The brain (theater) child of Houstonian actor Dain Geist, the Equity Festival will feature five plays all selected and produced by local members of the union Actors’ Equity Association.
“Actors in Houston have feast and famine years. Sometimes they're doing four or five shows a year, sometimes they only get one,” Geist tells CultureMap, explaining how he got the initial idea for the Equity Festival. “I personally really enjoy the work, no matter the size of the production or the venue. So after a particularly famine year, I decided to put this thing and motion. I found a piece that spoke to me, found a worthy director, collected a cast, and jumped off the deep end.”
Geist explains he wanted to do more than an one and done production and so set out to find “co-conspirators.”
“I needed other artists who were willing to jump off the deep end with me, and mount their own shows under a collective umbrella. To that end it is my sincerest hope that this festival takes off, becoming an annual event and a great opportunity for local artists.”
“It’s quite an undertaking to put up your own money and take the very public risk of putting on a piece,” describes one of these co-conspirators, actor Shannon Emerick who presents and performs Every Brilliant Thing in the early fall. “When a play speaks to you so deeply that you just know you’ve got to put it out into the world, you take a deep breath and go for it.”
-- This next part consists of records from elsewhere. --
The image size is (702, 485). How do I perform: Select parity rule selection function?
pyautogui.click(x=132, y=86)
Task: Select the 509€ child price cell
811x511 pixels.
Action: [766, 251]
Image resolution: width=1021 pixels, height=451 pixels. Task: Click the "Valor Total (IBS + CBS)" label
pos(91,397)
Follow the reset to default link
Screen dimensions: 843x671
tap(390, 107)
All the presenters will abide by the Equity Members Project Code, working under union rules and funding and producing the project from start to finish. But as part of a festival, they won’t have to go it alone as they meet regularly to offer support for each other’s productions and foster the mission of the festival.
Yet theater-lovers will likely be the ones to reap the dramatic rewards, so don’t miss this lineup of shows set to showcase some of our best Houston stage artists.
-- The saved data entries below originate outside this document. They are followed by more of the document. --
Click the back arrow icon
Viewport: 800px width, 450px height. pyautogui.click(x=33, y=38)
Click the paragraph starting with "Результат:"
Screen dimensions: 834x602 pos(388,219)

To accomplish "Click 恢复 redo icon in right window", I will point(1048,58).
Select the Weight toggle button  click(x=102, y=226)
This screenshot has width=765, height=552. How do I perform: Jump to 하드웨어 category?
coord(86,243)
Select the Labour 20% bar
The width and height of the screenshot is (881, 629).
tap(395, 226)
The Effect presented by Dain Geist at The MATCH (now until May 19)
Lucy Prebble’s examination of love and neurology as two strangers in a drug trial study wonder if attraction and romance is all a state of brain chemistry. Strong, humorous-to-heartbreaking performances give great emotional depth to a story that questions what part of us really loves. Is it our body, brain, or soul?
Hidden in my Heart presented by Patty Tuel Bailey at Saint Street Studio (May 23-26)
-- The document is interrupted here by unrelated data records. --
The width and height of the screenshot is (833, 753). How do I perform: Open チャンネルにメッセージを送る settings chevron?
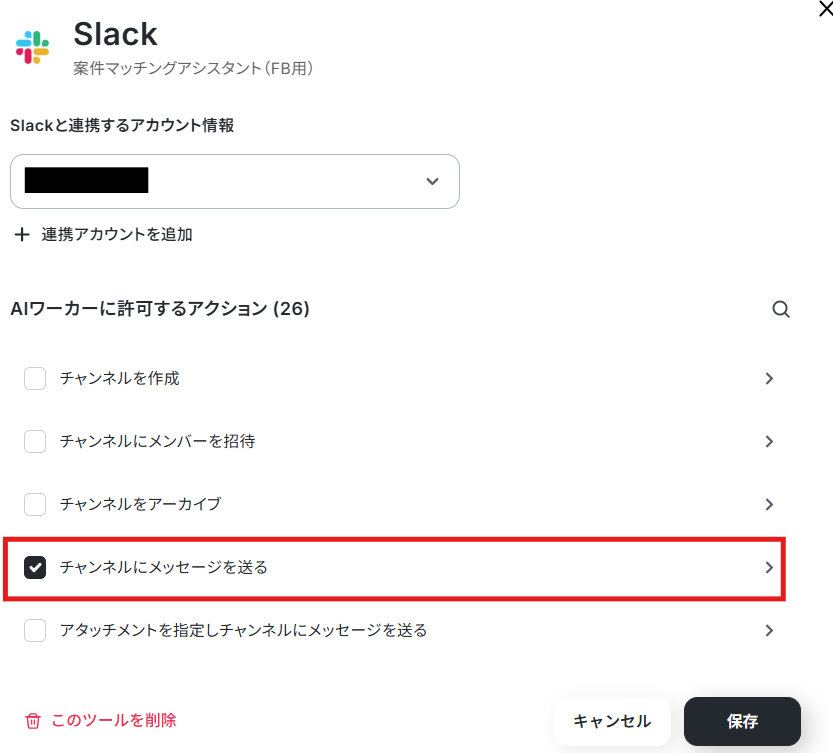[769, 568]
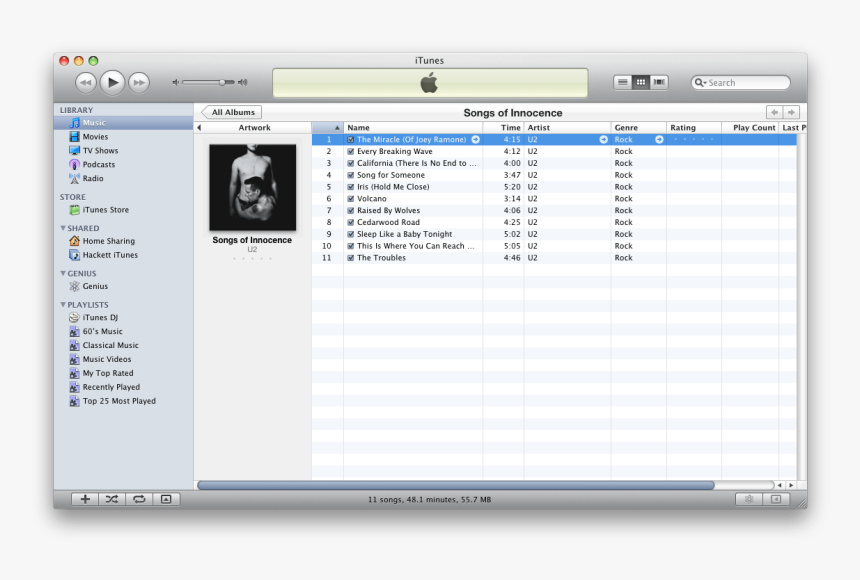Uncheck The Troubles
Image resolution: width=860 pixels, height=580 pixels.
point(349,257)
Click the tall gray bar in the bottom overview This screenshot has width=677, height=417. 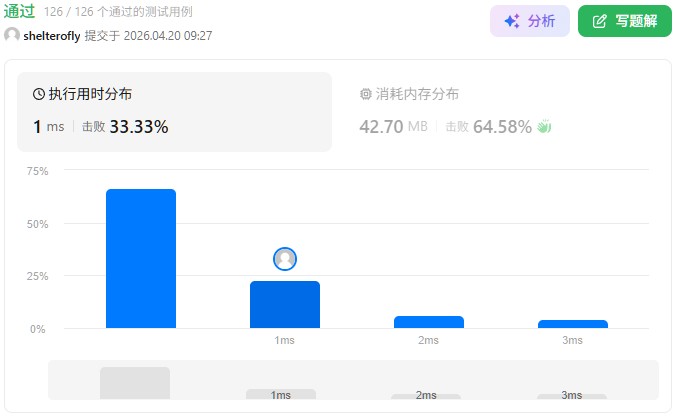point(135,383)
An A.D. Players favorite, Patty Tuel Bailey takes on the most saintly of roles, Mary, mother of Jesus, in this inspirational work by Ken Bailey.
Death and the Maiden presented by Jeff Wax at Spring Street Studios (August 17-September 1)
This Olivier Award-winning, intense and harrowing work from Chilean playwright Ariel Dorfman gives no easy answers about what is justice and what revenge when a woman who survived years as political prisoner thinks she’s found her former jailer and torturer in the guise of seemingly benign doctor.
Wit presented by Pamela Vogel at the MATCH (September 5-15)
Another award winner, this time of the Pulitzer Prize for drama, Margaret Edson’s acclaimed play chronicles the an English professor’s embrace of life and poetry even as she struggles to maintain her dignity and autonomy while battling cancer.
Every Brilliant Thing presented by Shannon Emerick at Main Street Theater (September 18-October 6)
Directed by Main Street Theater artistic director Rebecca Greene Udden, Emerick will take the role of narrator and perhaps audience wrangler as some gentle audience participation is said to be required in this story about a child’s relationship with a suicidal parent. Expect laughter through tears from this unique theatrical experience.